The security officer waited to take any action until Plummer had passed the
checkout cash registers without paying. Between the two sets of doors at the front of the
store, the security officer made contact with Plummer, identified himself as a store
employee, explained that he was aware of the stolen items, requested that Plummer stop,
and then placed his hand on Plummer's shoulder. Plummer allegedly reacted by swinging
at the security officer, and a scuffle ensued. The engaged combatants made their way out
of the store and onto the parking lot, where other Target employees came to assist the
security officer in subduing Plummer.

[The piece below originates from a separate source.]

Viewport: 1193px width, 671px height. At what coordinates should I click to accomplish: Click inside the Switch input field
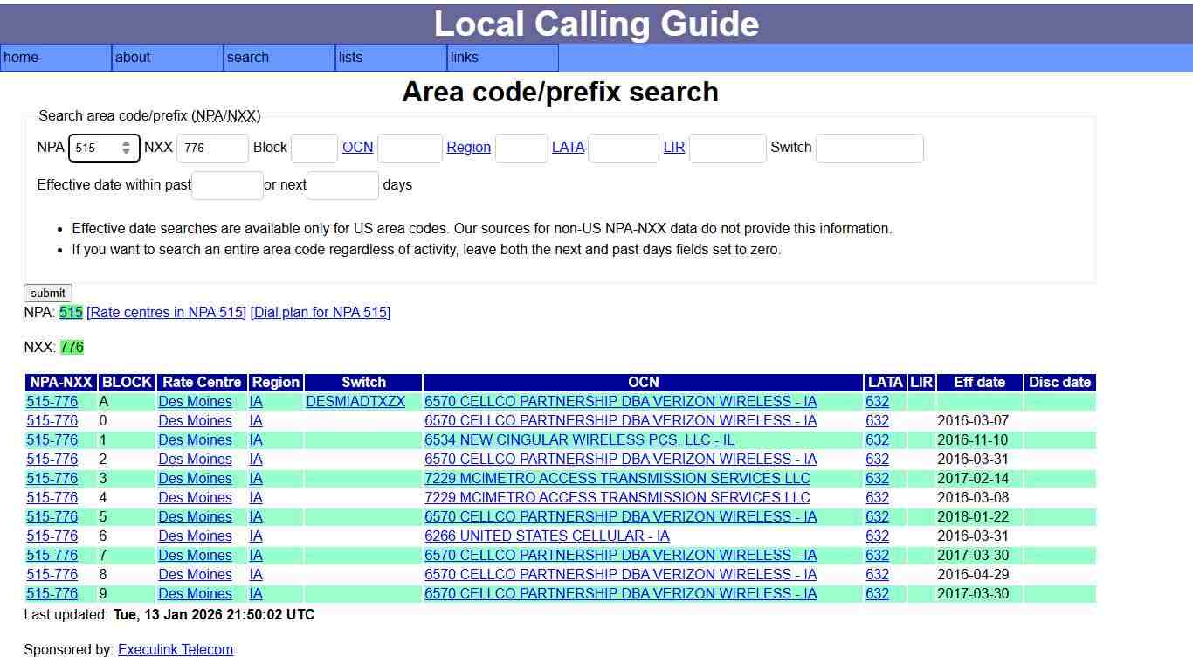[x=869, y=148]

Both Plummer and the security officer sustained
scratches and scrapes as a result of the altercation.

Plummer was charged with aggravated robbery under the theory that Plummer had
taken Target's property from the security officer by using force that caused bodily injury.
At the close of the State's case, Plummer filed a motion for judgment of acquittal on the
aggravated robbery charge. He argued that he did not obtain possession of any of the
items of merchandise through the use of violent force, as required for an aggravated
robbery conviction under K.S.A. 21-3427. Rather, Plummer asserted that the physical
contact with the security officer occurred after he had peaceably obtained possession of
the items, i.e., he only used force to resist arrest for the completed theft. The district court
denied the motion because of its belief that Plummer had not completed the theft while he
was still on Target property. The trial court opined that support for its ruling could be
found in State v. Bateson, 266 Kan. 238, 970 P.2d 1000 (1998), State v. Moore, 269 Kan.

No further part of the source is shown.